The Truth about Strength

By: Jenni Taylor

There are easy truths that take no strength at all to believe.

These are the truths about yourself, the ones that start as a germ of an idea and worm their way into very official-looking file cabinets and folders filled with examples, proofs, quotes, and graphs.These are the truths that may have started with a mistake, an imperfection, or a failure. They are often truths that began as someone else’s words, and those words became tattoos etched on skin.They are easy.

It’s easy to look in the mirror and be critical, self-deprecating, and mean. It’s easy to put on the blinders and only see faults, shouting, “This is me! I am ugly! I am worthless! I am unloved! I will never change!” It’s easy to open those file folders and prove how right you are about how wrong you were made.

It is much, much harder to speak the truths that take strength to believe. Strength you might not be sure you have anymore. Strength, and a little faith (about the size of a mustard seed is usually enough) to see what else is there.

“I am a runner.” This is a fact. I run. The days when the endorphins kick in and I’m on top of the world, I can shout out this truth complete with fist pumps. But there are days, many days, when
I am slow. I am tired. Everything hurts. There are mornings when I creak out of bed and can’t manage to stand up straight, and saying I am a runner sounds like a hilarious joke in my ears. But I
say it, and I do it, and no matter what I feel, it is true.

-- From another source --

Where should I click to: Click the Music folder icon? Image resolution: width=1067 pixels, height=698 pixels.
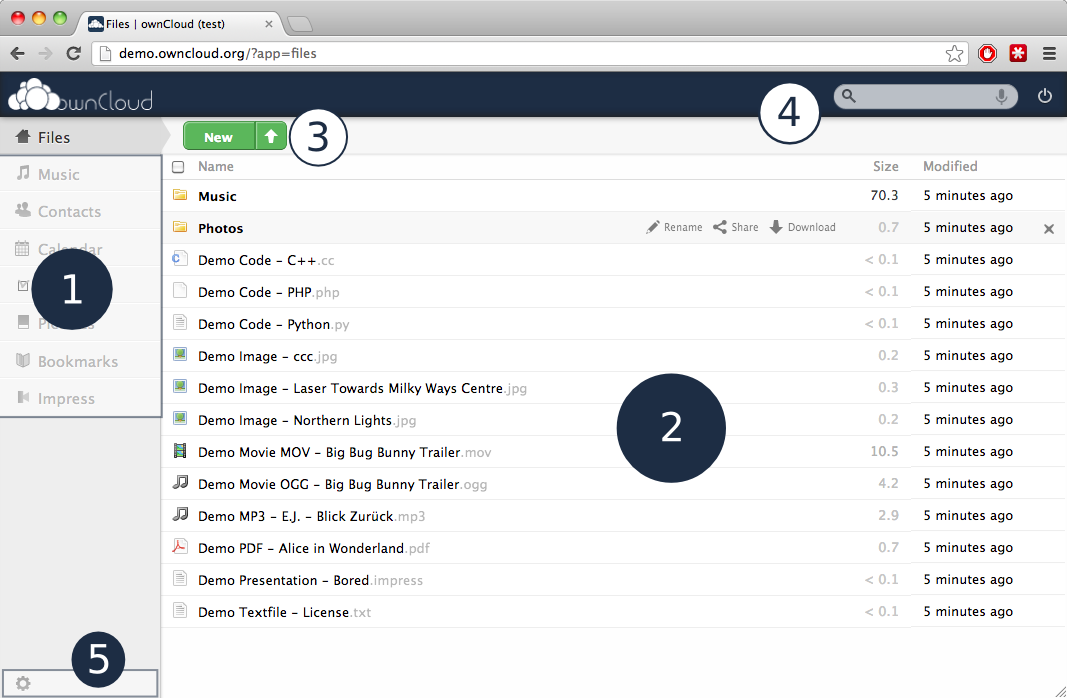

Some truths require belief and action. “I am a writer” is only true if I write, and I have the strength to do so. Others require nothing but belief, and can rock the ground under my feet if I actually hold them tight.

“I am important.”

“I am beautiful.”

“I am loved.”

The truths get harder. Identities are easy to lose in the face of circumstance. We spend years in high school and college building up our personality tests telling us that we are good at something,until the real world hits and we realize we might not be that good after all.

But who we are doesn’t go away. So, today I pray for the strength to believe the truths about myself- the truths that bring life, hope, healing, and return to strength once again.